South Africa’s white farmers have been desperately trying to sell their lands at record pace ahead of planned government land seizures, according to a local farmer’s union. However, there are no buyers.
Omri van Zyl, head of the Agri SA union, which represents mainly white farmers, said: “The mood among our members is very solemn. They are confused about the lack of any apparent strategy from the government and many are panicking. So many farms are up for sale, more than we’ve ever had, but no one is buying.”
Investors in South Africa are worried that the economy would contract the way it did in Zimbabwe under President Robert Mugabe, who also seized land from whites. The country’s economy hasn’t recovered since then, with inflation reaching 89.7 sextillion percent during the peak of the crisis, according to some estimates.
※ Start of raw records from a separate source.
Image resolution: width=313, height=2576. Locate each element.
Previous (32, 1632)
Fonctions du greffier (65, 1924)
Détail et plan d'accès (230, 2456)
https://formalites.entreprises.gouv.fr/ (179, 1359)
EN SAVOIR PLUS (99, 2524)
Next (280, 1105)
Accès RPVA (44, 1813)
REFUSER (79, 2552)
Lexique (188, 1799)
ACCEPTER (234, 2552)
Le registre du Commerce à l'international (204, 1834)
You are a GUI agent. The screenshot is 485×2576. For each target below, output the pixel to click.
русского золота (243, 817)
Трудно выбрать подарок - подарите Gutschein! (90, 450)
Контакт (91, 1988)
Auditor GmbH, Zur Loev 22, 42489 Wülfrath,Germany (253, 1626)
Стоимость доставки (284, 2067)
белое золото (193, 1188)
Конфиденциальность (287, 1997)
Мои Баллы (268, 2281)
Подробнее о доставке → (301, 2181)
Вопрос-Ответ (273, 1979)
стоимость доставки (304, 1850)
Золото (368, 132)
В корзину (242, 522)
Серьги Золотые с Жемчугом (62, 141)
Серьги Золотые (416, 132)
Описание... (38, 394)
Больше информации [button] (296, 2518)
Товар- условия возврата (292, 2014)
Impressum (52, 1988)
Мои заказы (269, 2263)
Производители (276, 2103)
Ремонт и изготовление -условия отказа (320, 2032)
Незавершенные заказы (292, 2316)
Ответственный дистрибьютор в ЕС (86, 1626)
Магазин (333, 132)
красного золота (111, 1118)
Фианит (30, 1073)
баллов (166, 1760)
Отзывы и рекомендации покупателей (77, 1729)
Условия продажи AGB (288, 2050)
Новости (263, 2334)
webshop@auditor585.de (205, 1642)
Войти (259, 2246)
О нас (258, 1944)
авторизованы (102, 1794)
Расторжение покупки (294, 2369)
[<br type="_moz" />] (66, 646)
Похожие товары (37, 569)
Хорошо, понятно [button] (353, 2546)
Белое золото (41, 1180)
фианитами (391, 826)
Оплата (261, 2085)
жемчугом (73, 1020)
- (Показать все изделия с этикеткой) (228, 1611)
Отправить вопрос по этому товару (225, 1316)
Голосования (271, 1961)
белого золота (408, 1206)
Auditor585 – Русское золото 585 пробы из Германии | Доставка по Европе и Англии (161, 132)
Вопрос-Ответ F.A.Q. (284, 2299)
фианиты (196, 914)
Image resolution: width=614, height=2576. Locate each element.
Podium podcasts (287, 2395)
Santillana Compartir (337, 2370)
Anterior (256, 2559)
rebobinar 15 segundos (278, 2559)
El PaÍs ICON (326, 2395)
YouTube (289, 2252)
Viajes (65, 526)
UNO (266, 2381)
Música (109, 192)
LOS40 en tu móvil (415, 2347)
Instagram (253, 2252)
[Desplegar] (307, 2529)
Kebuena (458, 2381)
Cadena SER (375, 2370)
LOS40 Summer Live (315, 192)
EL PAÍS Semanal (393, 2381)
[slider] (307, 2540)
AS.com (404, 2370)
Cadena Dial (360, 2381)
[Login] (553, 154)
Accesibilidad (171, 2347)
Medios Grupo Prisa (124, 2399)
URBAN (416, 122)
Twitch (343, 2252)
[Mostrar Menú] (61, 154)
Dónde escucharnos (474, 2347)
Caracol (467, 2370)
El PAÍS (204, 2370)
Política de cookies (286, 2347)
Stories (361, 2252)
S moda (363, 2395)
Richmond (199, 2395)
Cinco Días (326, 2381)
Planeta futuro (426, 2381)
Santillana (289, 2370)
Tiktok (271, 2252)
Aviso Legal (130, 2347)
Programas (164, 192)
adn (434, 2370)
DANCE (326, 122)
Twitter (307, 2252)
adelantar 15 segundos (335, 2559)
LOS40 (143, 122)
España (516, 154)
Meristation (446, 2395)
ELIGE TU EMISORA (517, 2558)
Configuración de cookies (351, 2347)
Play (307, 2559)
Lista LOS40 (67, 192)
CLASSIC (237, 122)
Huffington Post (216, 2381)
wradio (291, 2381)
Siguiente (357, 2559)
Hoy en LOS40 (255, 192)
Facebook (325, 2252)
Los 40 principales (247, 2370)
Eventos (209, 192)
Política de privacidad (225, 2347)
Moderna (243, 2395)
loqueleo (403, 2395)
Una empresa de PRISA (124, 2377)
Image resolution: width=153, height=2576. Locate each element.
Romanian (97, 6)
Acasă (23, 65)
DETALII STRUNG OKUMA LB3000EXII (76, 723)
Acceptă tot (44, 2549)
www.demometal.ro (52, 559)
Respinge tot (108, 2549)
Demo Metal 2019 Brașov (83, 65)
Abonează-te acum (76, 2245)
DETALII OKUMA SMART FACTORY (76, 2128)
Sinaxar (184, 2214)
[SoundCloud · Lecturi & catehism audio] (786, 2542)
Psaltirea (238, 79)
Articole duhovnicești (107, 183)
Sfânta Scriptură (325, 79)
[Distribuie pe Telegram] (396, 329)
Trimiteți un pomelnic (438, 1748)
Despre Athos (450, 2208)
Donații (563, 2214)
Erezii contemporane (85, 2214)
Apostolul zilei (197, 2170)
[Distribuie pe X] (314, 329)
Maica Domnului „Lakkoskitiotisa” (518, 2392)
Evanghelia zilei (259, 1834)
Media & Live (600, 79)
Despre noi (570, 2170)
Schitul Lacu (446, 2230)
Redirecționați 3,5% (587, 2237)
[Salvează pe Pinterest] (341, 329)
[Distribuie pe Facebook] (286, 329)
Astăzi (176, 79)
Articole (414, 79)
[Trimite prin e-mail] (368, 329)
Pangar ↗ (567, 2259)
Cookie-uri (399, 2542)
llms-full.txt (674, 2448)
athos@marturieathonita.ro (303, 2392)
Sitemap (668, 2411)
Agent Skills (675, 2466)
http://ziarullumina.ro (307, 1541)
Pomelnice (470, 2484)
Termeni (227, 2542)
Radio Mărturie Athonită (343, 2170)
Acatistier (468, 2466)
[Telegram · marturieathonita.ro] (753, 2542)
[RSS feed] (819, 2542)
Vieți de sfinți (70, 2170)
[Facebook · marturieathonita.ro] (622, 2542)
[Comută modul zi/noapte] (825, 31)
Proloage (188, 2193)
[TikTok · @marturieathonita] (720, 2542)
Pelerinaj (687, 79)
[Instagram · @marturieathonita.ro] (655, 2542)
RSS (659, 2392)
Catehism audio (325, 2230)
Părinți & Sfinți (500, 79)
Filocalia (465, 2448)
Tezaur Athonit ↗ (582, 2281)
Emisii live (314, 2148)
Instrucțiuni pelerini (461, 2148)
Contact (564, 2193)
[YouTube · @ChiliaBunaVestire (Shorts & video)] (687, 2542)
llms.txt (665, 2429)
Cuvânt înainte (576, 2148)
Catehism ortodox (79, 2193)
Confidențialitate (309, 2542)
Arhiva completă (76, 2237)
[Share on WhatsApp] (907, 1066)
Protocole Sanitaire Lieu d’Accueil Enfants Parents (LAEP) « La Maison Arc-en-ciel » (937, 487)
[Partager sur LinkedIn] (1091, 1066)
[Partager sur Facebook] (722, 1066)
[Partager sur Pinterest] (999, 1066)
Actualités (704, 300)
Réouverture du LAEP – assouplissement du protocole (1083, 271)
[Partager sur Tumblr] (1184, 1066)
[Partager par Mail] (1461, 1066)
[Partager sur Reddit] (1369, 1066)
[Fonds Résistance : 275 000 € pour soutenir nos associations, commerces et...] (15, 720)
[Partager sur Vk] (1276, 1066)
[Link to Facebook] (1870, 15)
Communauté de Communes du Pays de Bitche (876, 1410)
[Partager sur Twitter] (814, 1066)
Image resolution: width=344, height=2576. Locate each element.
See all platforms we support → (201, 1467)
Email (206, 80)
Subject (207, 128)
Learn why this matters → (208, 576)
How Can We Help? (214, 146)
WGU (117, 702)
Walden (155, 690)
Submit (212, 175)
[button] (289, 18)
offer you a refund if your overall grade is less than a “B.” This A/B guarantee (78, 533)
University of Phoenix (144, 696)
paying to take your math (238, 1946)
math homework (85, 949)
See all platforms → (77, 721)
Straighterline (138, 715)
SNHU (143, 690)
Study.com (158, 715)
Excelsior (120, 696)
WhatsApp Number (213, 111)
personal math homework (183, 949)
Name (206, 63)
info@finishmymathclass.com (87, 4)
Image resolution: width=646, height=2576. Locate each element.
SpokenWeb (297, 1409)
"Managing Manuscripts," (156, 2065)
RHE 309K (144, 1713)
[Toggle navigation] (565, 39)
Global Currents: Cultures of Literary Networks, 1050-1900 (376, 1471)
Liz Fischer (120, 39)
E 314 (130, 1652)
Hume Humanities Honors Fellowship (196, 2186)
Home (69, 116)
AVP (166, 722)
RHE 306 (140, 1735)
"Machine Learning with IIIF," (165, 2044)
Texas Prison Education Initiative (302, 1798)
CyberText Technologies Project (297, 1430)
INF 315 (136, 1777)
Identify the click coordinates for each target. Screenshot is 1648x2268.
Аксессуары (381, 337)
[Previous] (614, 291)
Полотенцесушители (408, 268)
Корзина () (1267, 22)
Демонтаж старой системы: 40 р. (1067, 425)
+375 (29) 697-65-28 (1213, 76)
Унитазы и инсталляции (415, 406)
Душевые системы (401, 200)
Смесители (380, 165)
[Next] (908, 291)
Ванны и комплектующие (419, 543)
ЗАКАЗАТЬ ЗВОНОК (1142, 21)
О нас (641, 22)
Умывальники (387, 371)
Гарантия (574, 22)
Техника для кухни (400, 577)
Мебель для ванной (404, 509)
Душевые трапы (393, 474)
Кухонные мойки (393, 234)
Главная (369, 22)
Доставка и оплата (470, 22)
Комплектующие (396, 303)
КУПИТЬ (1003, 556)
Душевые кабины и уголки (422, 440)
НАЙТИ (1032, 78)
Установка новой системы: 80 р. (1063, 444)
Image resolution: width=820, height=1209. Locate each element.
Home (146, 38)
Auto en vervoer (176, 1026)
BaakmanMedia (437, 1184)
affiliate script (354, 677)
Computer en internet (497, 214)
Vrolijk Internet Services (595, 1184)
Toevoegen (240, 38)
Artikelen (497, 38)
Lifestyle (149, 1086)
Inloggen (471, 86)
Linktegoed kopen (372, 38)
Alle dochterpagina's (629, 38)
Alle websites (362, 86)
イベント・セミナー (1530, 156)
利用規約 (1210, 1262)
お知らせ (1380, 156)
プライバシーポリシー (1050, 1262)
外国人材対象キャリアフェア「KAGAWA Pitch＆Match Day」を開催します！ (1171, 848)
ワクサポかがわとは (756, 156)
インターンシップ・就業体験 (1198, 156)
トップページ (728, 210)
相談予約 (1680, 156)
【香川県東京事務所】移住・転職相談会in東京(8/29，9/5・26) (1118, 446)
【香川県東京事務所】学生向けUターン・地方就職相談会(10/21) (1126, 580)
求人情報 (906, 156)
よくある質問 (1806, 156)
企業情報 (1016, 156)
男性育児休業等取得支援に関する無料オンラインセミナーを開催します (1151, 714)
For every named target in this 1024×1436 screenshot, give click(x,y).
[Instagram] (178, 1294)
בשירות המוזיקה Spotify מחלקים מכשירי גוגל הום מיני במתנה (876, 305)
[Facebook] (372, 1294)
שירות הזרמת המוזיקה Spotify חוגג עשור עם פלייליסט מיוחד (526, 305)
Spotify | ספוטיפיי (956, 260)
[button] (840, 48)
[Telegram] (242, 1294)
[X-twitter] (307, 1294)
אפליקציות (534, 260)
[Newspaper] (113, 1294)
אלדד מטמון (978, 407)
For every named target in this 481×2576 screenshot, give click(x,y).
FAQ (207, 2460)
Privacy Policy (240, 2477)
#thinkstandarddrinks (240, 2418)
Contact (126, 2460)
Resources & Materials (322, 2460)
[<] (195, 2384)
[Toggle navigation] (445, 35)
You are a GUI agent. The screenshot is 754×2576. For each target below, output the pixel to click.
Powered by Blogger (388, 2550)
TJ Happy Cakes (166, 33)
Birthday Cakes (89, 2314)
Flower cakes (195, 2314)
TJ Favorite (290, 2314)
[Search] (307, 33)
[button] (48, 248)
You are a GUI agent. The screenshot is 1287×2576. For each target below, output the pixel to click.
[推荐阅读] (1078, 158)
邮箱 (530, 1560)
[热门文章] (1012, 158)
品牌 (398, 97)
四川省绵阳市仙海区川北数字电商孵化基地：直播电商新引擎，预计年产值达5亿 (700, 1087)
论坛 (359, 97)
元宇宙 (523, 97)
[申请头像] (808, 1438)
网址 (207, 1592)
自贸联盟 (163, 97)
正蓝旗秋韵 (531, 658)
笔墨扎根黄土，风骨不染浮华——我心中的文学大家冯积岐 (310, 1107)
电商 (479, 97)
“Markets are sensitive to anything perceived to be ‘Zimbabwe-fication’ on the land-reform front,” Henrik Gullberg, executive director of emerging-market strategy at Nomura, told Bloomberg.
Last week, South Africa’s governing party ANC chairman Gwede Mantashe fueled the farmers’ panic by announcing upcoming seizures. “You shouldn’t own more than 12,000 hectares of land and therefore if you own more, it should be taken without compensation,” Mantashe told News24. Minority rights group AfriForum has warned the move would be “catastrophic.”
The South African government says it wants to settle the land issue, a major point of contention in the predominantly black country, where 72 percent of private land is owned by the minority white population. It wants to redistribute the land to the black population of the country after taking it away from several thousand white commercial farmers.